Aumentano i lavoratori giovanissimi in Toscana. A dircelo è l’ultimo report sul lavoro minorile stilato da Unicef Italia, che mette nero su bianco quella che è la situazione per il settore a livello italiano. Entrando nello specifico dei dati, la nostra regione si pone ai piani più alti della classifica che censisce i lavoratori dipendenti entro i 19 anni: sulla base infatti dei numeri forniti dall’Osservatorio statistico dell’Inps per il quinquennio 2019 – 2023, la Toscana è una delle aree che ha visto uno degli incrementi più significativi passando dai 16.062 lavoratori nel 2019 ai 23.877 del 2023. Numeri che pongono la nostra regione al quarto posto, dietro a Valle d’Aosta, Liguria e Abruzzo. Volendo, però, è possibile avvicinare ulteriormente la lente e vedere qual è lo scenario per i lavoratori, dipendenti o indipendenti, che rientrano nella fascia di età tra i 15 e i 17 anni: in questo caso la Toscana scende di qualche posizione rispetto ad altre realtà e vede una percentuale del 3,36%, cioè il rapporto tra il numero complessivo di minori in Italia tra i 15 e i 17 anni al primo gennaio 2024 e il numero effettivo di lavoratori (103.778 minorenni per 3.483 che lavorano già). Pur parlando in questo caso specifico di dati bassi – siamo lontanissimi ad esempio dai numeri del Trentino Alto-Adige che vede una percentuale di lavoratori tra 15-17 anni del 21,63% e comunque sempre sotto quella che è la soglia nazionale del 4,5% – c’è da segnalare come Unicef riporti anche in questo preciso settore un aumento rispetto all’anno precedente del 2,71%.
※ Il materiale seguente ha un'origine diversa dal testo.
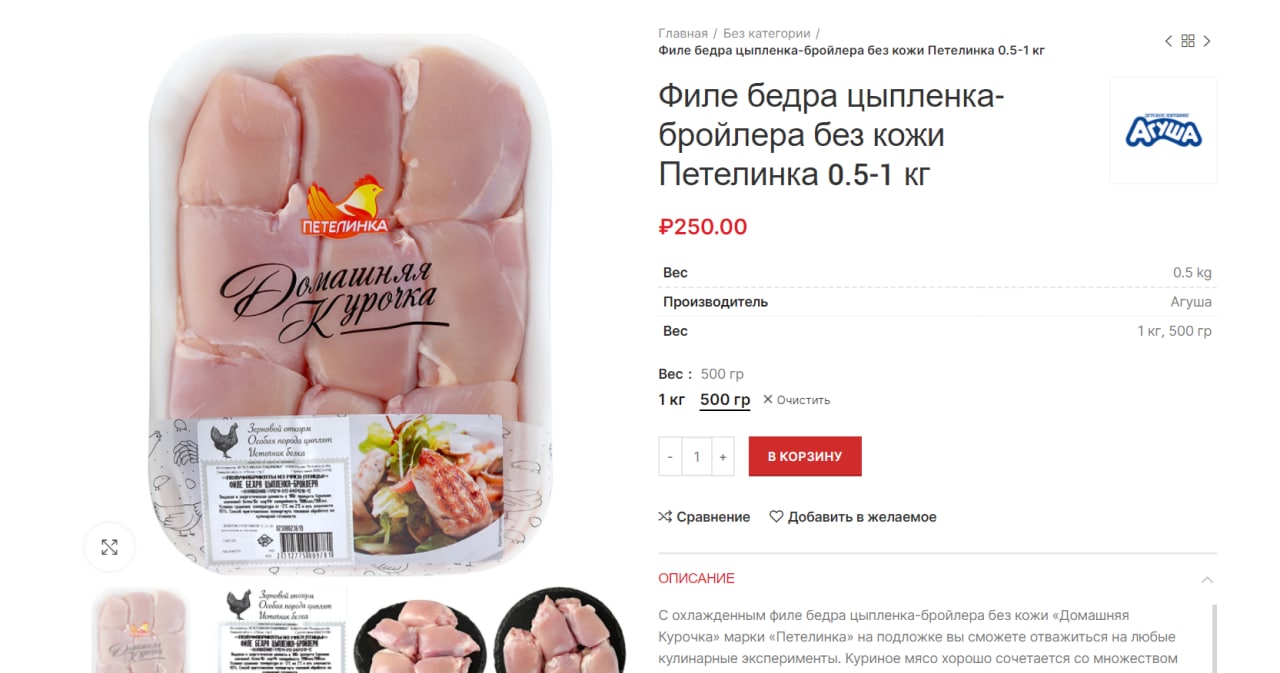Select the 500 гр weight option
The height and width of the screenshot is (673, 1280).
pyautogui.click(x=725, y=400)
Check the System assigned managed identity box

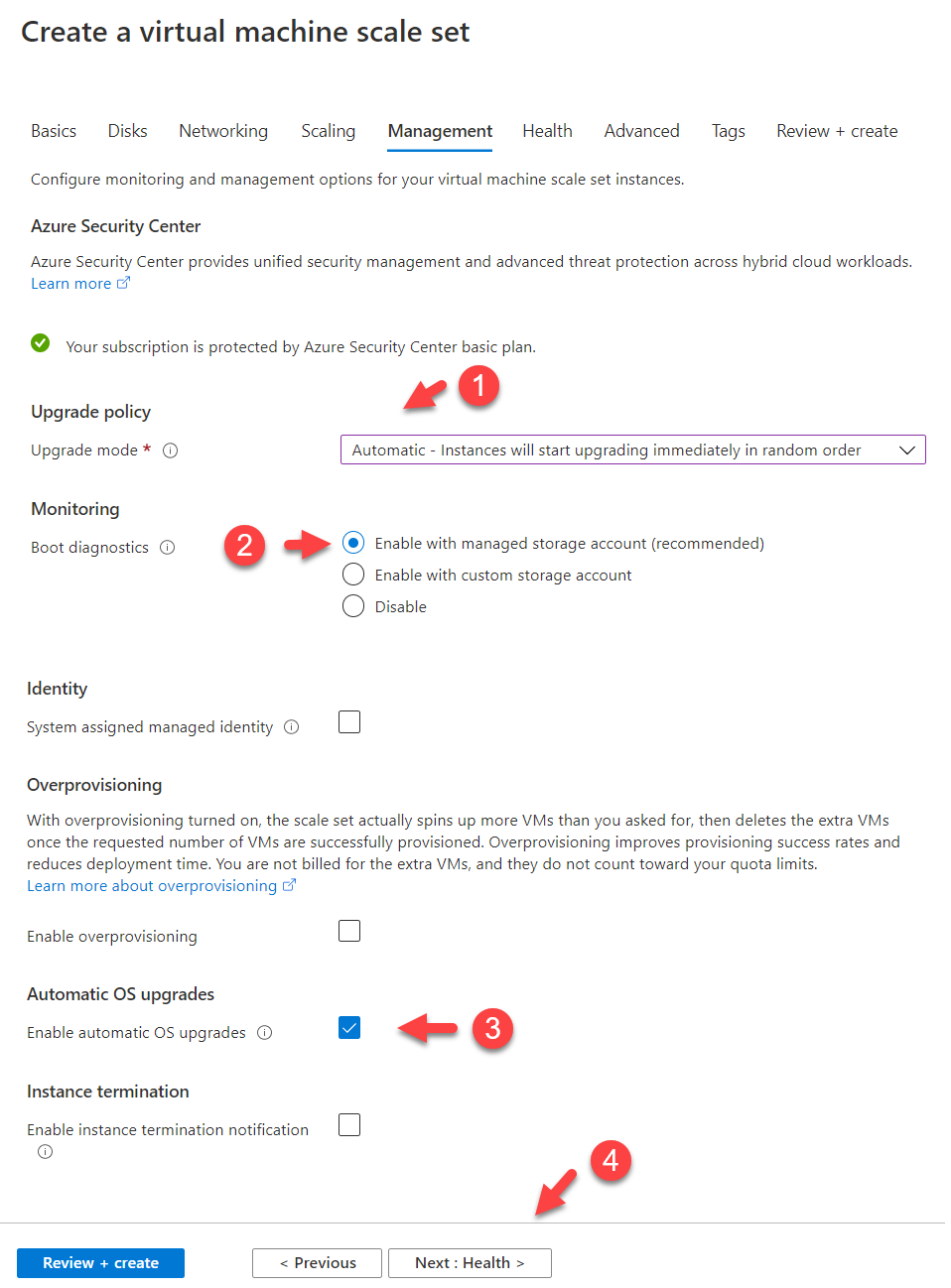[x=349, y=722]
Un altro aspetto messo in evidenza dal rapporto è quello delle denunce di infortuni sul lavoro. In questa categoria la Toscana si posiziona in alto nella classifica nazionale: si piazza infatti al quinto posto per i casi che riguardano i lavoratori entro i 19 anni con 19.060 denunce tra il 2019 e il 2023, per una percentuale del 5,76%. La Toscana si colloca così leggermente sopra la media nazionale, con un tasso di denunce di infortunio del 21,29% contro il 19,99% registrato in Italia nell’arco di cinque anni tra il 2019 e il 2023. Anche in questa precisa sezione possiamo però stringere ulteriormente il campo alla categoria dei lavoratori nella fascia di età 15-17 anni: la Toscana si conferma sempre ai piani più alti di questa particolare classifica nazionale con 4.039 denunce di infortunio nell’arco di cinque anni (sesto posto secondo i dati Inps). Stessa posizione anche per quanto riguarda il report annuale 2023, con un tasso di denunce al di sopra della media nazionale (31,52% contro il 23,97%; guidano la classica Piemonte con 50,89% e Lombardia con 44,01%).
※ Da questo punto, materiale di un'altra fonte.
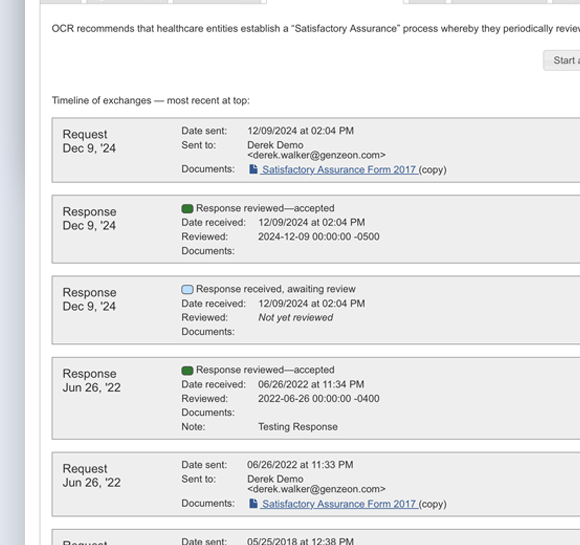This screenshot has height=545, width=580.
Task: Select the awaiting review Response Dec 9, '24 heading
Action: coord(90,299)
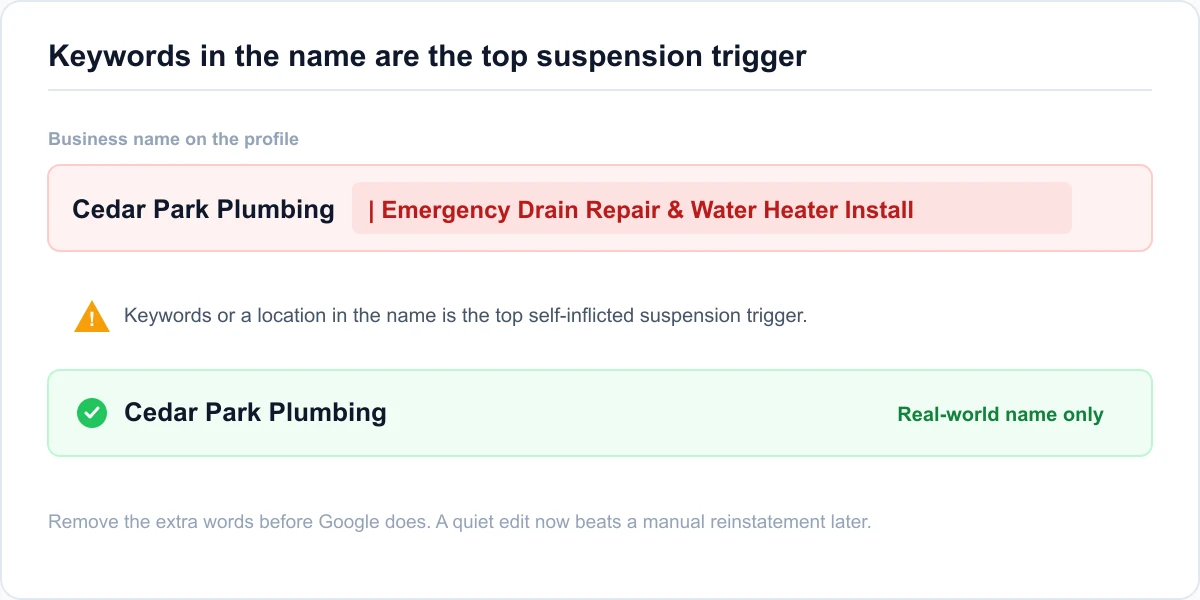This screenshot has height=600, width=1200.
Task: Click the quiet edit now beats reinstatement sentence
Action: tap(654, 522)
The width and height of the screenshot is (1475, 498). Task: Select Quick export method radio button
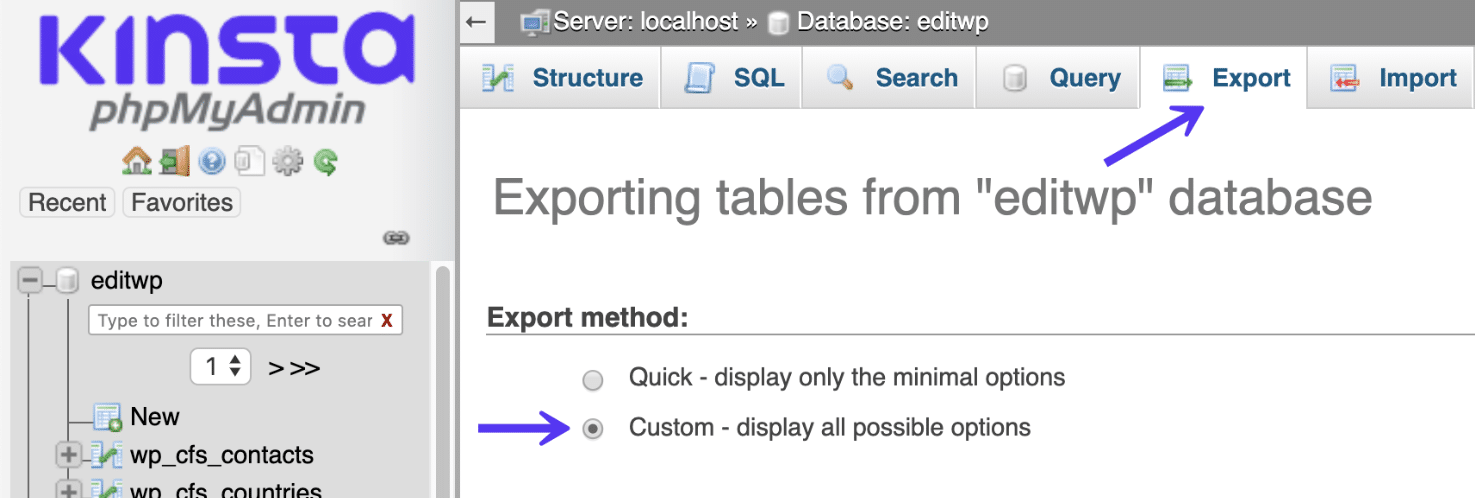(x=593, y=380)

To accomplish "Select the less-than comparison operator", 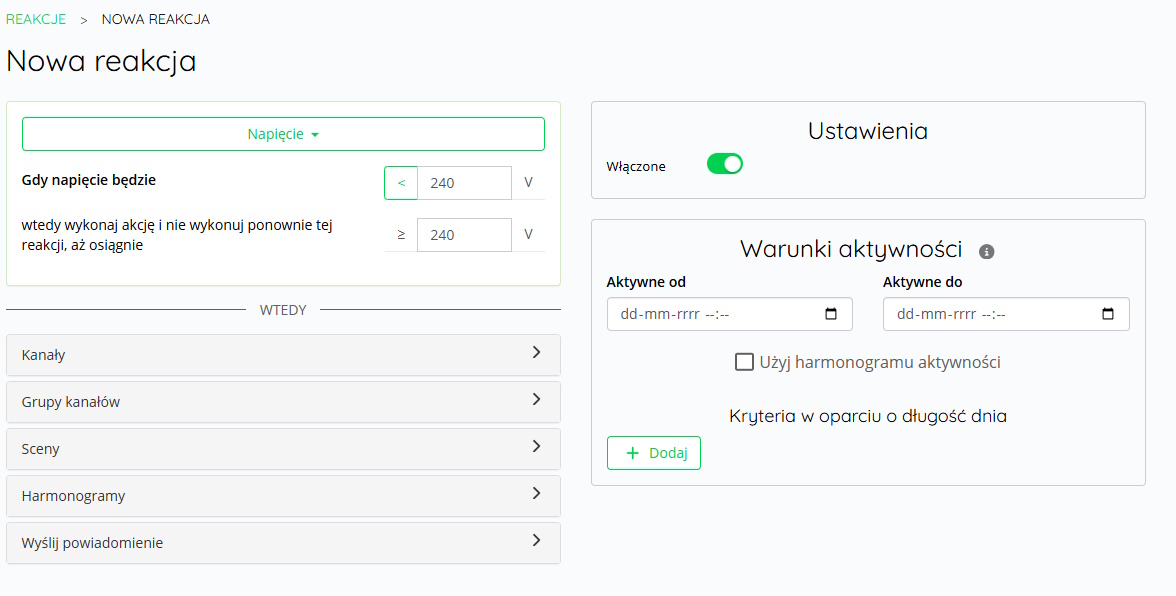I will coord(400,182).
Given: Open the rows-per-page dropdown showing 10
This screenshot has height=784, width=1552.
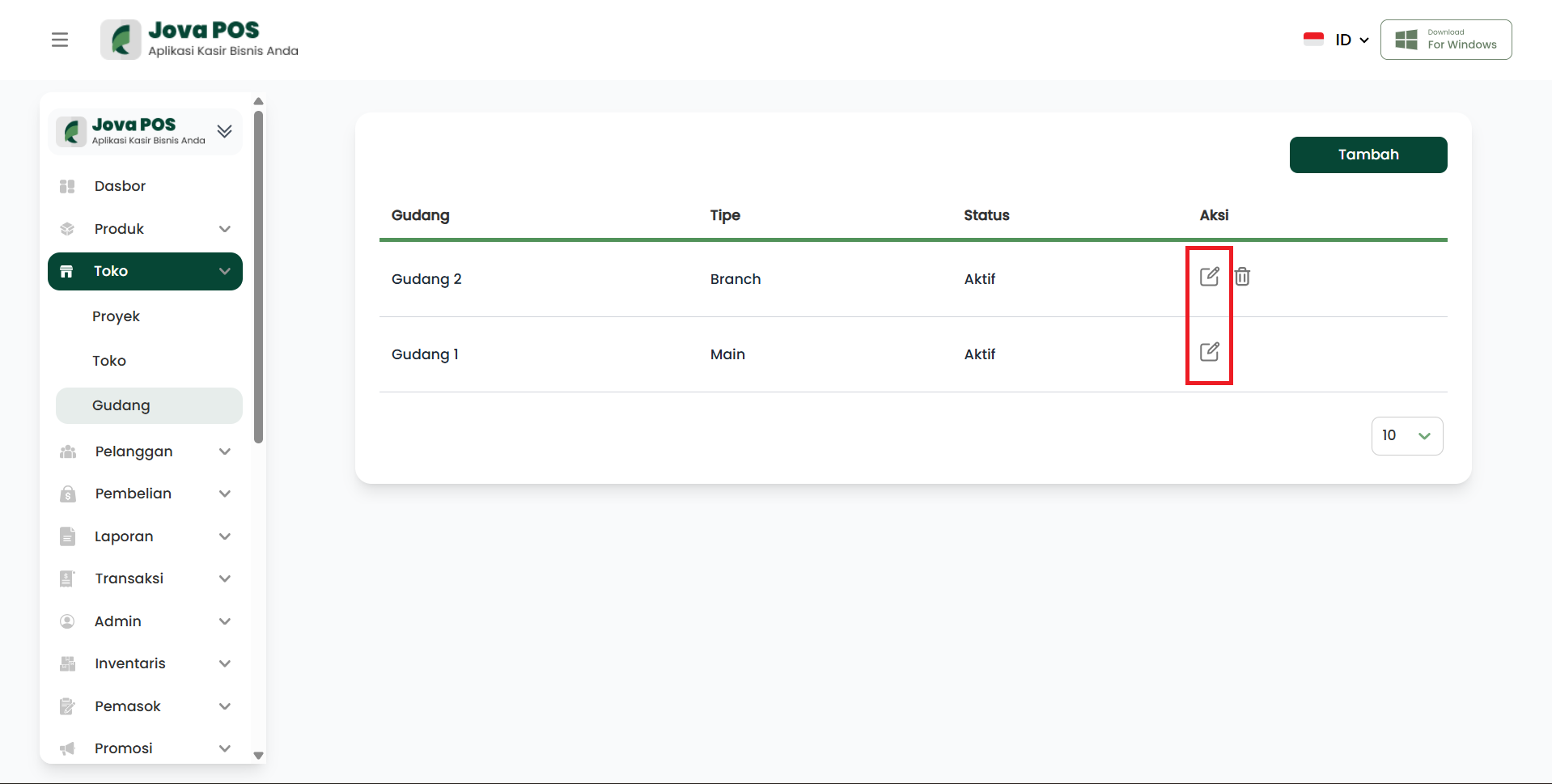Looking at the screenshot, I should click(1406, 436).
Contestualizzati i numeri, questi incrementi registrati sono da considerarsi negativi? Non necessariamente, in quanto come si precisa nello stesso rapporto Unicef significa che la nostra regione è tra quelle che segnala maggiormente gli episodi di infortunio sul lavoro tra giovanissimi e minorenni nonché una tra quelle che tiene più traccia dei suoi lavoratori rispetto ad altre realtà italiane. «Ma parliamo comunque di quella che è una grande zona grigia – commenta Silvia Russo, segretaria regionale Cisl Toscana – È vero che da una parte parliamo di lavoro tutelato, quindi di situazioni di lavoro minorile o comunque di giovanissimi che sono regolarizzate, ma dall’altra vediamo come questi numeri coincidano con un tasso di abbandono scolastico in aumento». Secondo la segretaria regionale della Cisl questi dati dovrebbero servire per aprire una riflessione più ampia che riguardi l’attenzione alle politiche giovanili e lo sviluppo di percorsi professionalizzanti all’interno delle scuole. «Crediamo che serva incentivare tutte quelle politiche giovanili che consentano in qualche modo di recuperare questi ragazzi, permettendo loro di concludere almeno le scuole dell’obbligo, com’è giusto e doveroso che sia – commenta Russo -. Poi, nell’eventualità di un avviamento al lavoro, riteniamo che ci sia bisogno di ampliare l’offerta formativa da parte delle scuole per andare incontro alle diverse necessità di ogni ragazzo, con percorsi che li accompagnino alla maggiore età o nel caso in un orientamento vero lavori più professionalizzanti rispetto a quelli che prevedono una carriera scolastica che si conclude con il diploma o con una laurea»
Anche a livello sindacale parlare di lavoro minorile è piuttosto complesso, in quanto la sindacalizzazione di questi ragazzi, in generale, è molto bassa. «Nella maggior parte dei casi si tratta di lavori in agricoltura o in ambito artigianale o edile – prosegue Russo – Parlavamo di una zona grigia in quanto nella nostra regione purtroppo esistono dei coni d’ombra dove il lavoro non è tutelato e le persone non sono correttamente inserite nel mondo del lavoro, situazioni in cui i giovanissimi sono per forza di cose tenuti ancora di più in scacco sebbene siano lavoratori a tutti gli effetti. Per questo ribadiamo la necessità di porre ancora più attenzione sulle politiche giovanili: serve ridurre l’eventualità di abbandono della scuola, implementare il recupero scolastico e migliorare i percorsi professionalizzanti. Senza dimenticare l’attenzione verso il gioco d’azzardo o le dipendenze, temi che toccano da vicino l’universo dei nostri ragazzi e che comportano ricadute negative nella loro quotidianità. I numeri “positivi” del rapporto – conclude Russo – non devono rallentarci ma rappresentare uno stimolo in più per migliorare la situazione dei nostri ragazzi».